There an Animoji button for tracking one of 20 Apple-designed, emoji-based characters to your face, and you can also use any of the custom "Memoji" faces you create for yourself in the Animoji Messages App. In FaceTime, Animoji and Memoji move beyond a cute animation for chat (and of course, karaoke) into being a real life avatar that uses Augmented Reality to apply a 3D graphics model to your face.
The next button is for live video Filters, which are applied to your camera and (like Animoji) are visible to all other participants. This includes the same nine filters (Vivid, Dramatic, Silvertone, etc.) Apple has previously made available for the regular iOS camera, along with some additional new filters aimed reducing the self-conscious nature of video chats.
These video-oriented filters include an image-simplifying Comic Book, a smudged Water Color, a minimal line art called Ink, and monochrome versions of the Comic Book and Water Color filters. You can stack these filters on top of other effects, such as an Animoji face.
FaceTime Text and Stickers in Augmented Realty
Additional buttons for Text, Shapes and all of the Stickers that you have installed for use in Messages Apps each let you place various artifacts in your video view using Augmented Reality. You can place a sticker or text label and it maintains its placement in 3D space as your mobile camera moves around. If it gets in the way, you can just drag it out of the view and continue.
As Apple keeps finding new ways to use its Augmented Reality technology, it makes it clear why the company invested in AR: it's an important new 3D interface for moving beyond multitouch (which is inherently 2D taps on the display, even when using the hard press of "3D Touch") in the future.
With iOS devices, AR presents "spacial" 3D controls for navigating a virtual view superimposed upon the real world. This isn't really practical on a Mac, which is too large to carry around as an AR "lens" you look through. Of course, in the other direction it will be even more useful once the ARKit technology on display in iOS is miniaturized into actual lenses you can wear right in front of your eyes. That's a ways off, but is clearly the direction Apple is working toward.
The new iChat AV
Prior to the first Mac release of FaceTime in 2012, Apple distributed a video-capable iChat app for macOS between 2002-2012, which eventually supported up to three other video participants (depicted below). Apple initially introduced FaceTime on iPhone 4 in 2010, and later brought it (and the iOS Messages app) to the Mac, replacing iChat.
In that shift, Macs lost multiple-user video chat from Apple, but gained the ability to FaceTime with an iOS device. Other companies have provided Mac-compatible video-chat services that support multiple users. Additionally, some of the iOS 12-specific features of the new FaceTime initially debuted on the Mac in iChat, including video filters.
So far, none of the new work Apple has done for Messages on iOS, including Apps, Stickers, Image Filters, and now Animoji, has made its way to the Mac.

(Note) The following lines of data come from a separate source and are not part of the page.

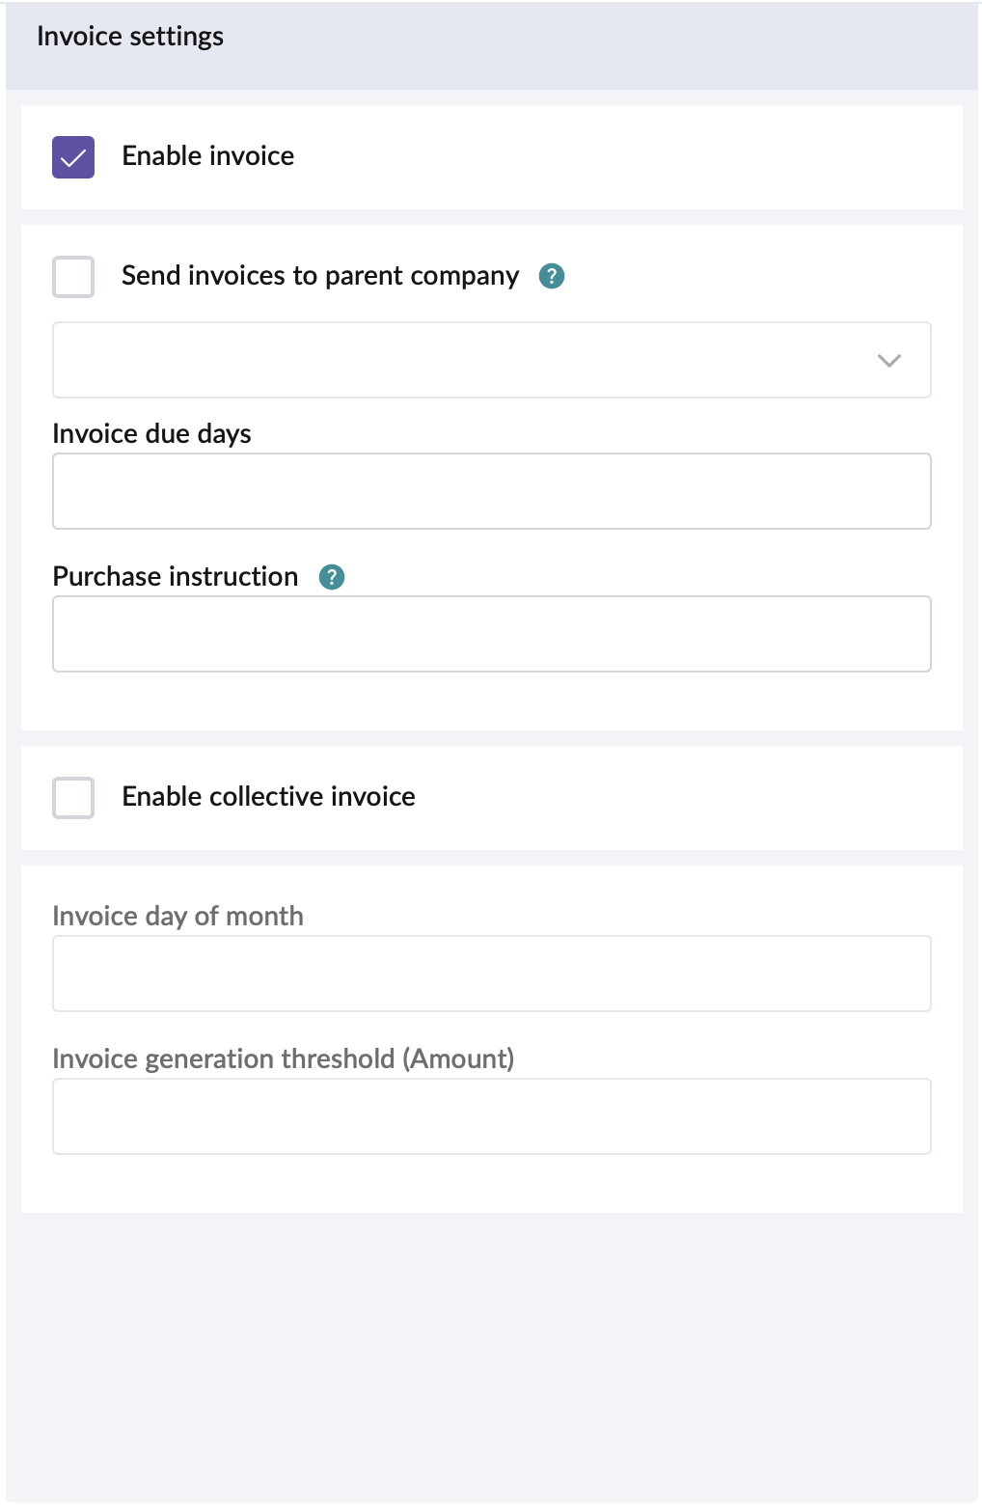Image resolution: width=982 pixels, height=1511 pixels.
Task: Uncheck the Enable invoice checkbox
Action: point(73,157)
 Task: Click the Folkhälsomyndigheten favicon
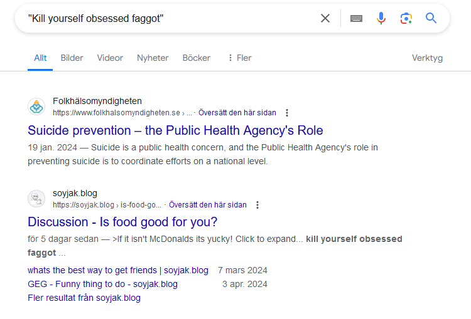pyautogui.click(x=36, y=107)
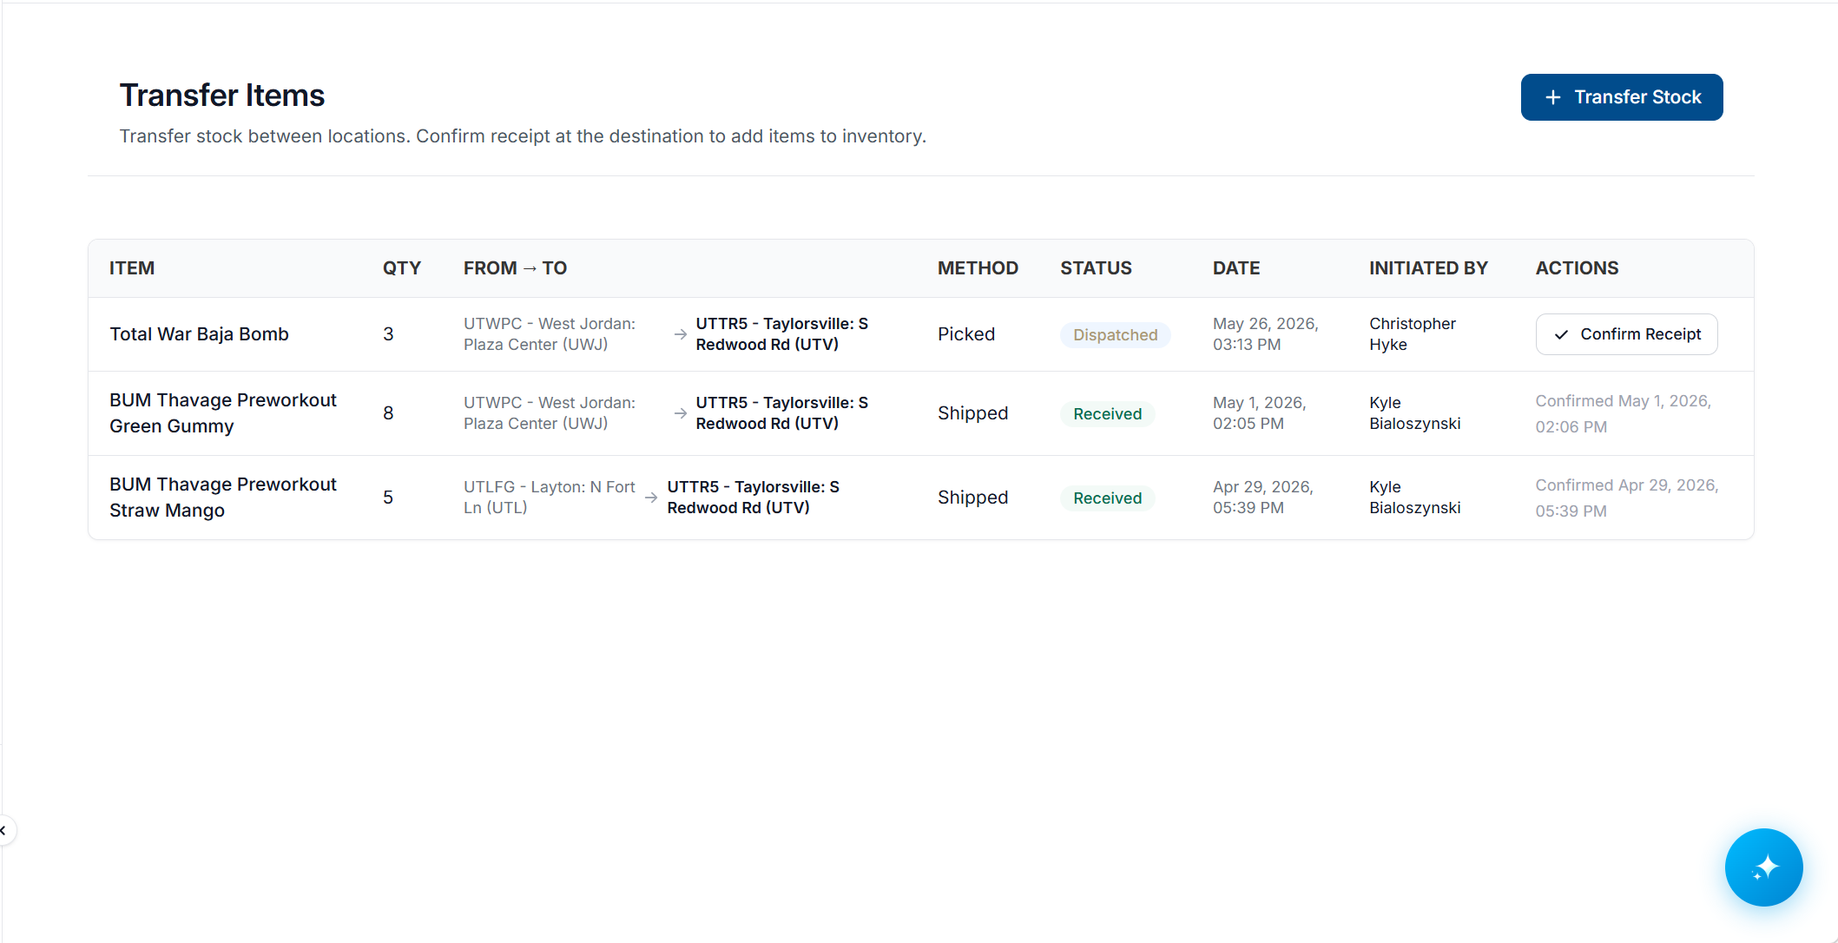The height and width of the screenshot is (943, 1838).
Task: Click the arrow icon in Green Gummy row
Action: click(x=681, y=413)
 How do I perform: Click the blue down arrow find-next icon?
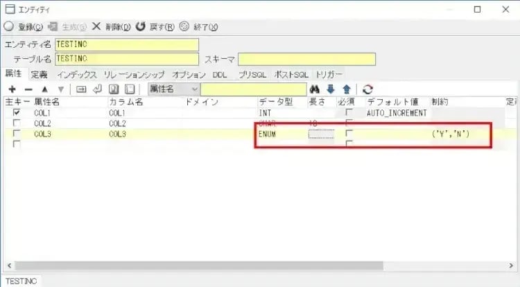coord(331,89)
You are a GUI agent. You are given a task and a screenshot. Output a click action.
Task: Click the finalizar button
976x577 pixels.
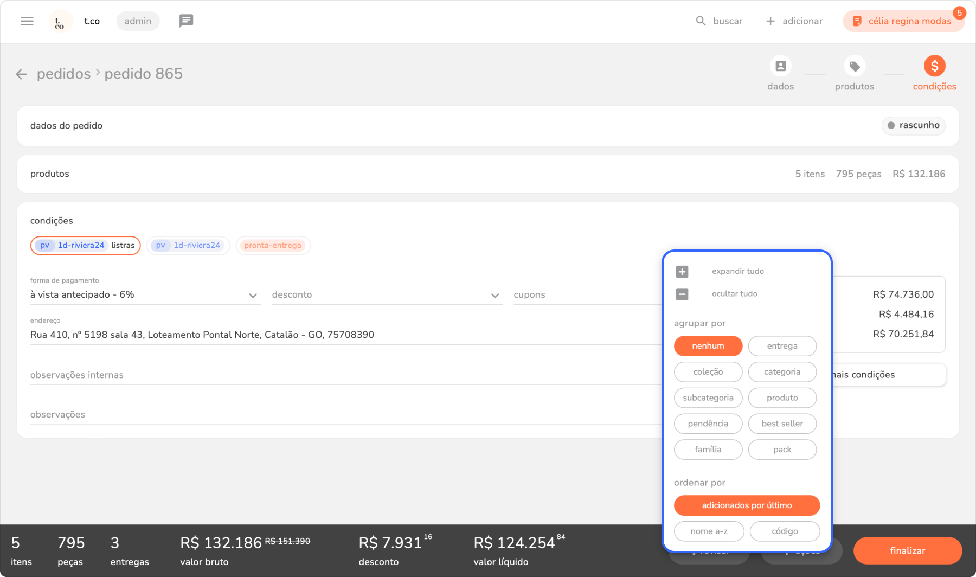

The macOS version of FaceTime is written in entirely different code and to different frameworks compared to its iOS version, and of course runs on completely different hardware.
iPhone X for Macs
This might change in the future if Apple pursues a strategy of bringing more frameworks from iOS to Mac OS, helping to make its premium Mac desktop system capable of more of the things that it has newly built for the mobile world.
To maintain the interest of its high-end Mac buyers, many of whom are also iPhone X users, Apple could also be expected to deliver new Continuity Camera features that enable face detection (and 3D imaging) on a Mac when used with a TrueDepth iPhone. Essentially: using iPhone as a sophisticated wireless webcam. FaceTime wouldn't even be the most obvious or valuable benefactor of this.
Apple's blockbuster sales of iPhone X hardware (which deployed a TrueDepth camera to millions of users globally) give it a strong edge over other PC makers in delivering a premium electronic camera with unique imaging features that could be used with Macs in many applications, from remotely 3D scanning objects for analysis to modeling and prototyping product designs.